Aachen is in Western Germany, near the border with the Netherlands and Belgium. Charles the Great, King of the Franks, began the construction of his palace chapel in the late 8th century. He commissioned the construction of Aachen Cathedral, which features an octagonal dome 32 meters high. His tomb is in the Cathedral altar. It is adorned with engravings of the King and Pope Leo the Third. Pope Leo crowned Charlemagne as the Imperator Romanorum, Emperor of the Romans, in the year 800.
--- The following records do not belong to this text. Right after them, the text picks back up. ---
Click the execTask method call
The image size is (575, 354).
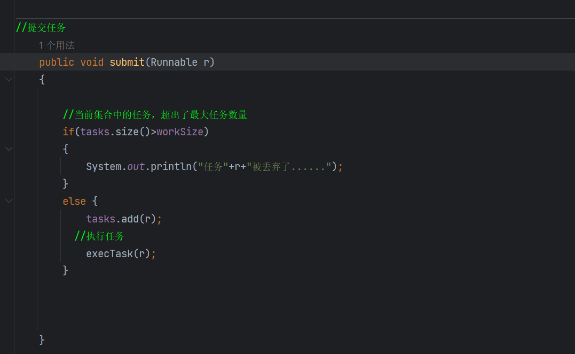click(109, 253)
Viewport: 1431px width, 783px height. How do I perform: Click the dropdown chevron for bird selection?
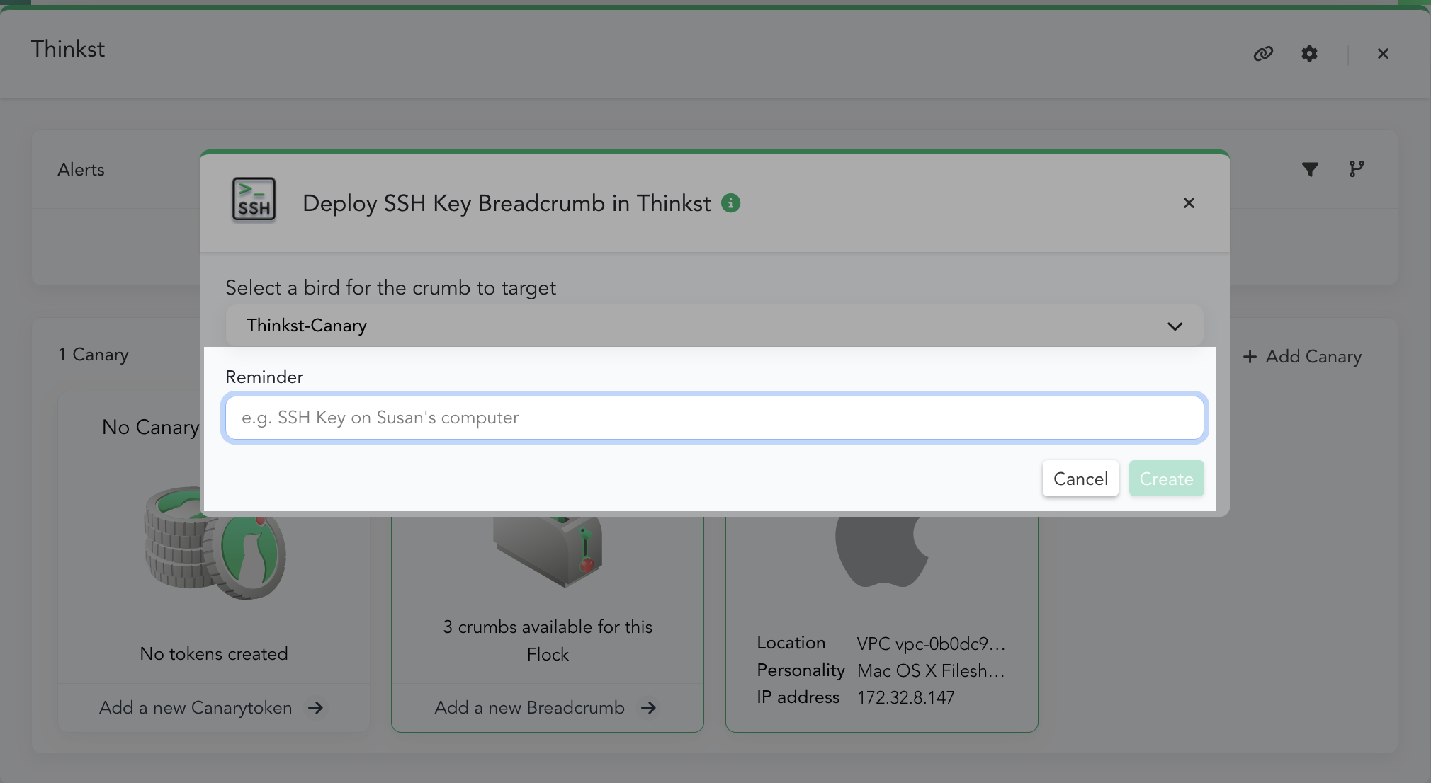pos(1175,326)

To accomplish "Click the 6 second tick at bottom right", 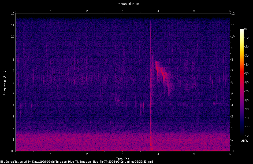I will tap(230, 155).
The great dome above the altar is octagonal because Charlemagne placed special significance on the number “eight”. The numeral appears frequently in the Holy Bible, it was charged with symbolism in the Christian world during medieval times. An octagon can be made by drawing two intersecting squares within a circle. The circle represents God’s eternity while the square represents the secular world. The four corners also represent the four directions to heaven and the four characteristics of man. Charlemagne saw the number eight as symbolising the power of the Franks and the Roman Empire, the ruler of both the secular and religious worlds.

The Franks were later to become known as the Holy Roman Empire. The Emperor’s throne built in the 10th century overlooks the altar. The two relics in his hands were symbols of his power as ruler of two worlds. Charlemagne is holding a sceptre symbolizing his rule of the secular world in his right hand, while in his left he holds an orb, the symbol of the religious world.